- Instruction: Repeat the lines below word for word, starting at the line that contains "You are a GUI" and ending at the last line. Leave the pictures out.

- Available data:
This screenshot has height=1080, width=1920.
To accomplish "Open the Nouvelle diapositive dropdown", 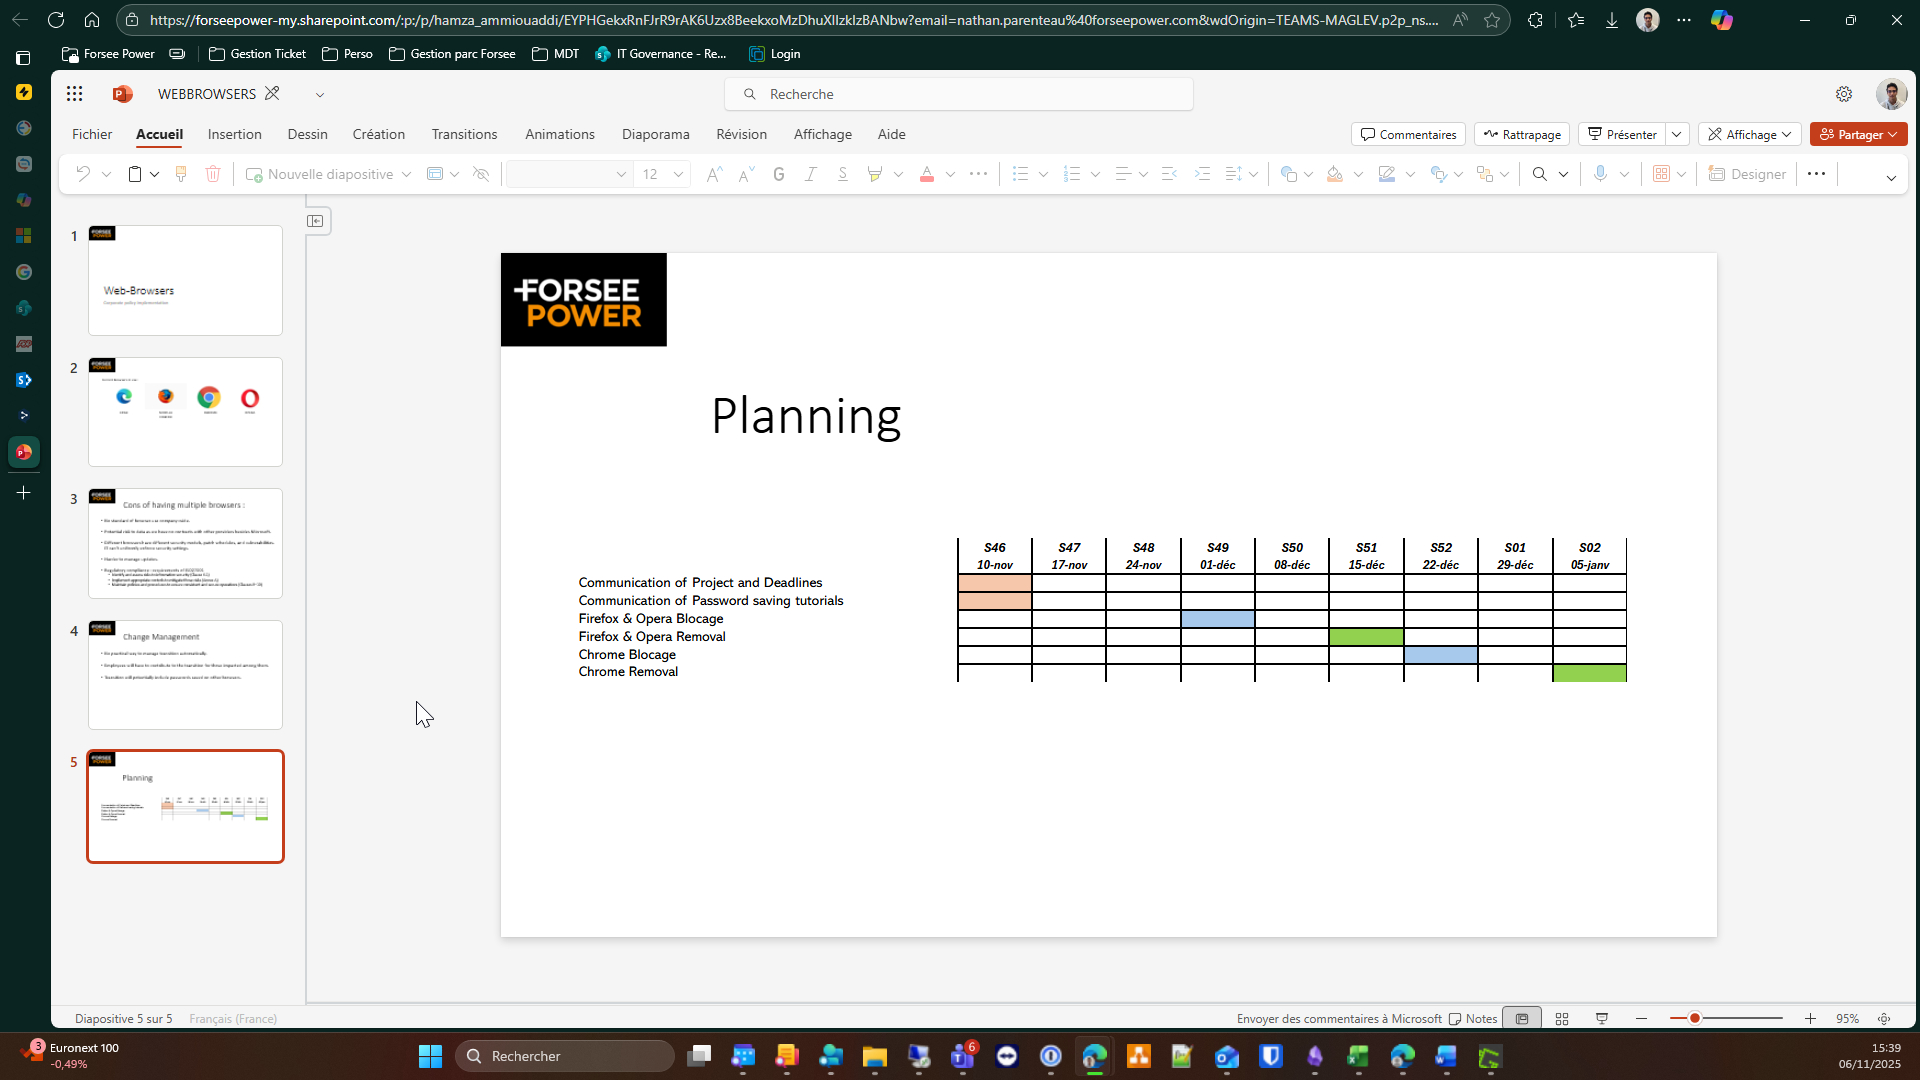I will pos(406,173).
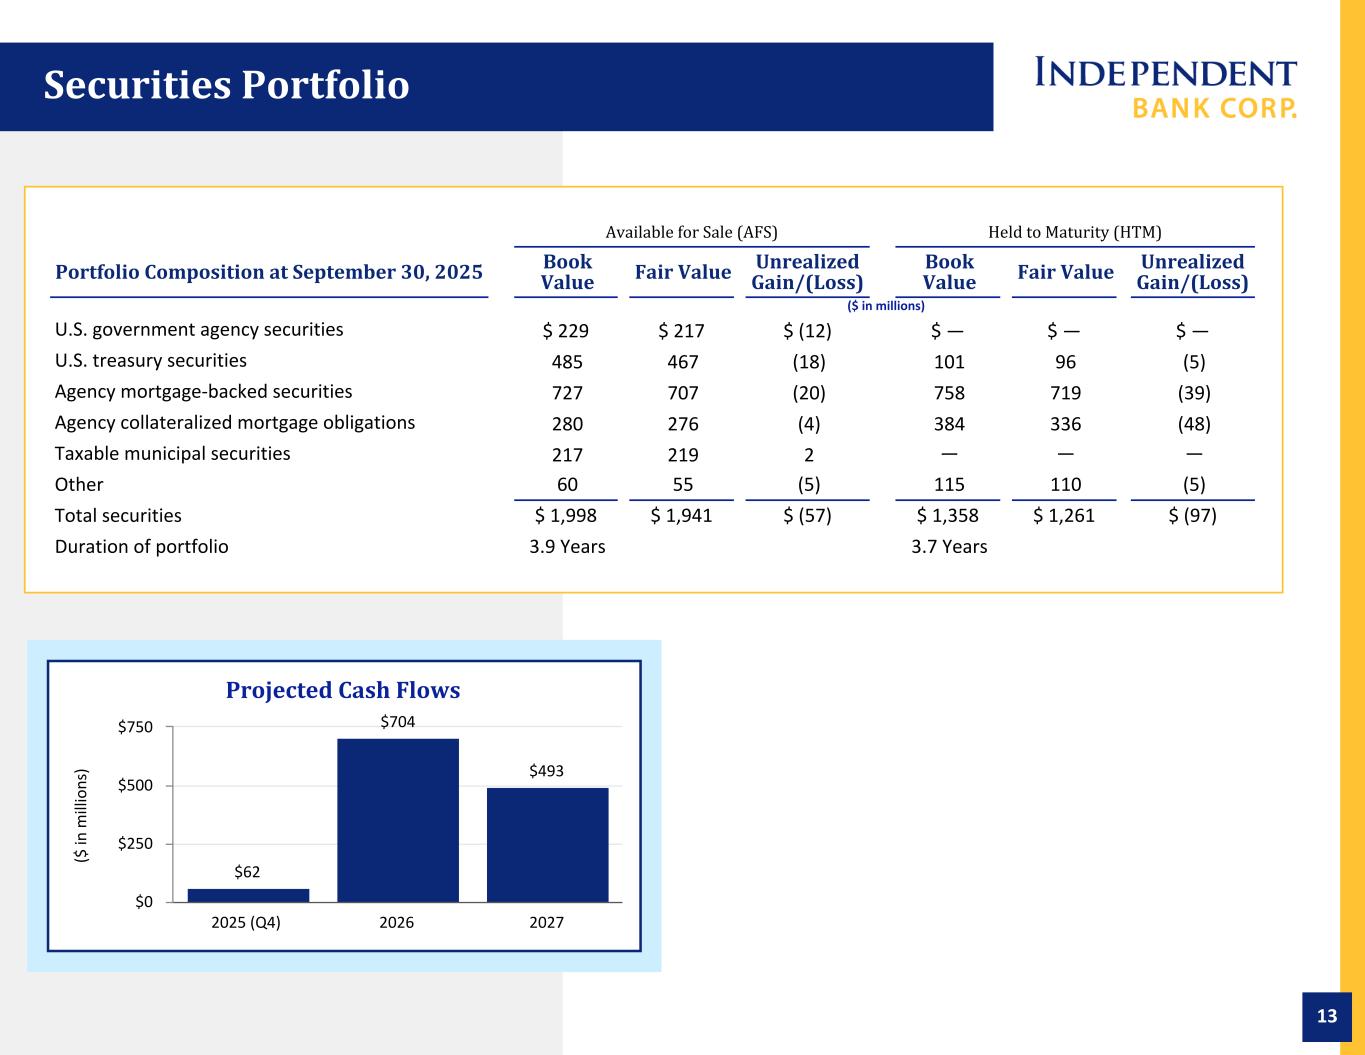This screenshot has height=1055, width=1365.
Task: Click the 3.9 Years duration value
Action: (567, 547)
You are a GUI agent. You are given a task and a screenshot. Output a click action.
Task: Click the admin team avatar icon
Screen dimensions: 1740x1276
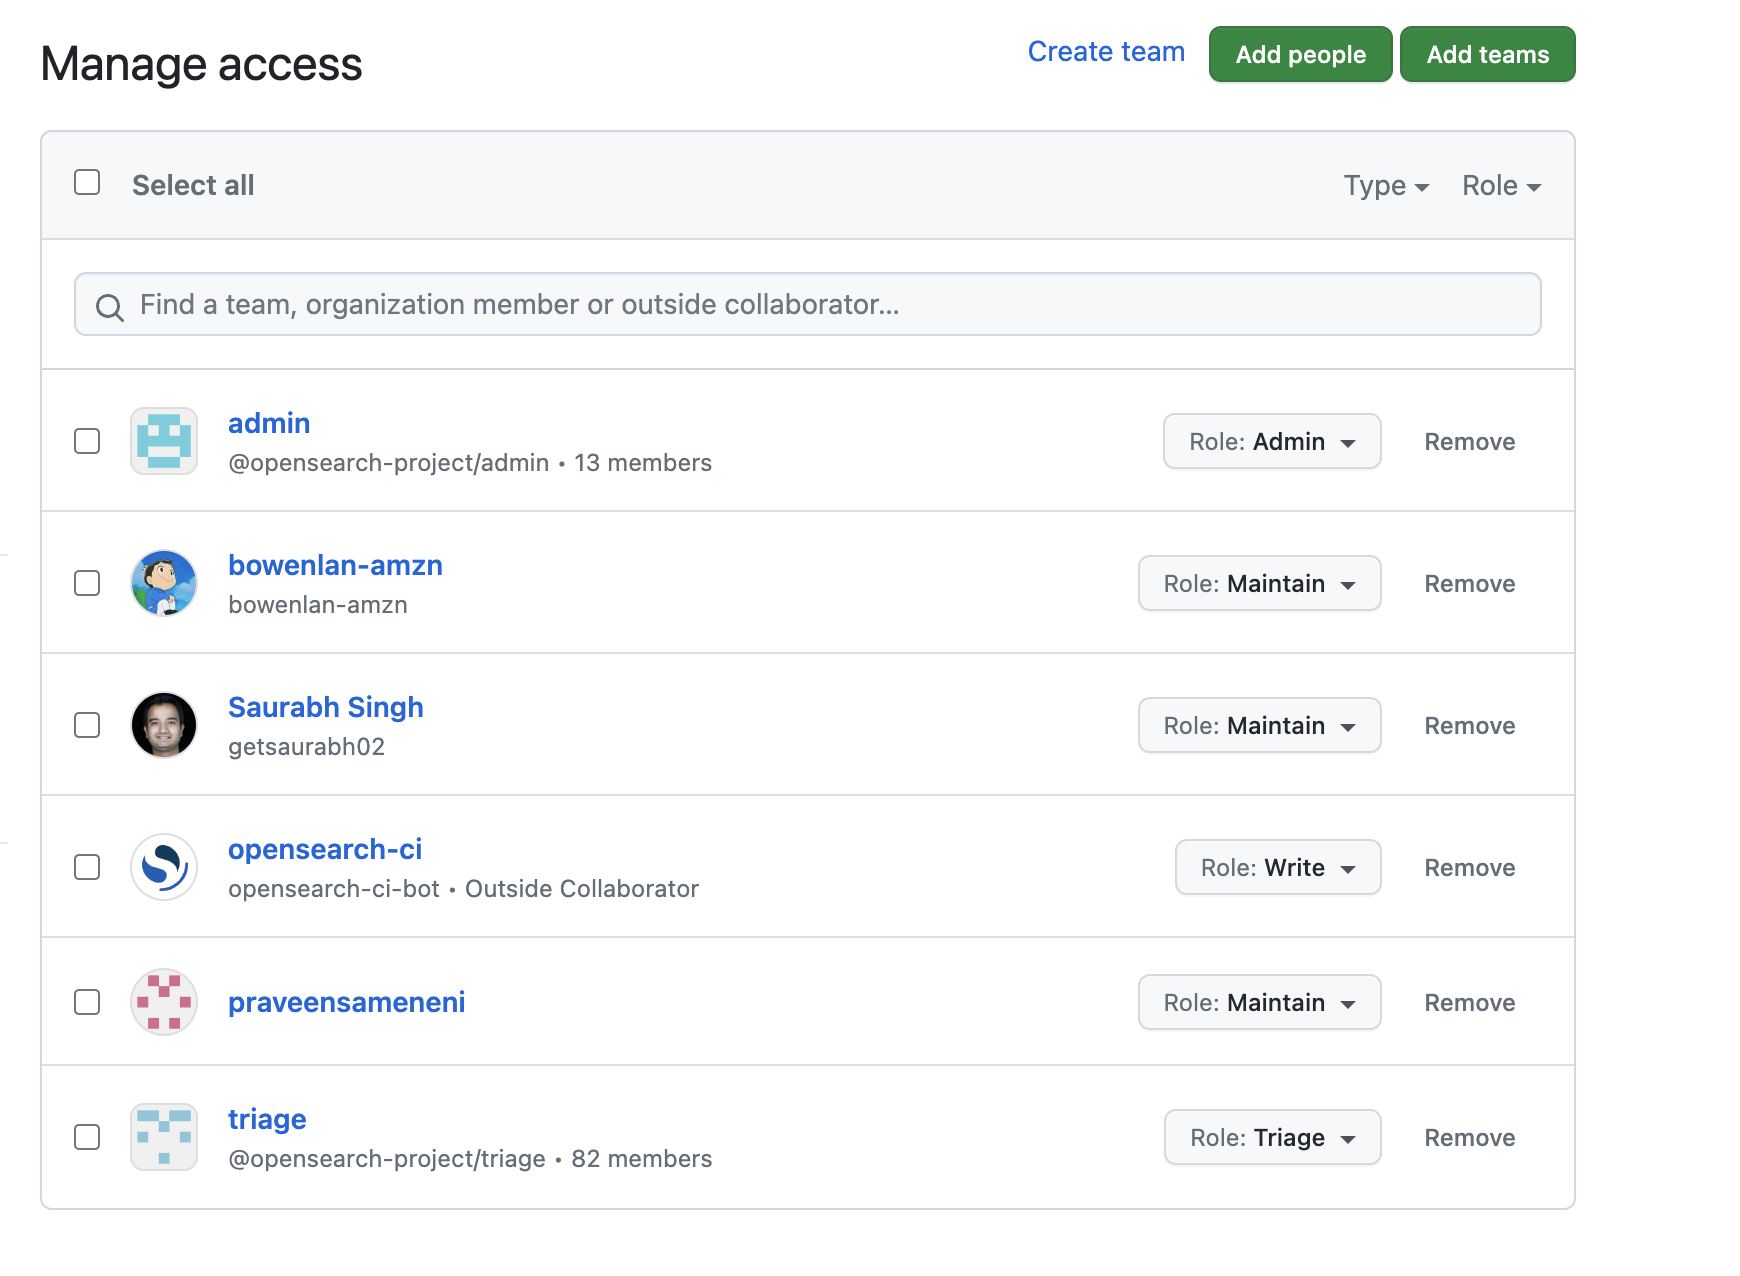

- Finished exercise:
You are a GUI agent. You are given a task and a screenshot. Output a click action.
Task: Click the admin team avatar icon
Screen dimensions: 1740x1276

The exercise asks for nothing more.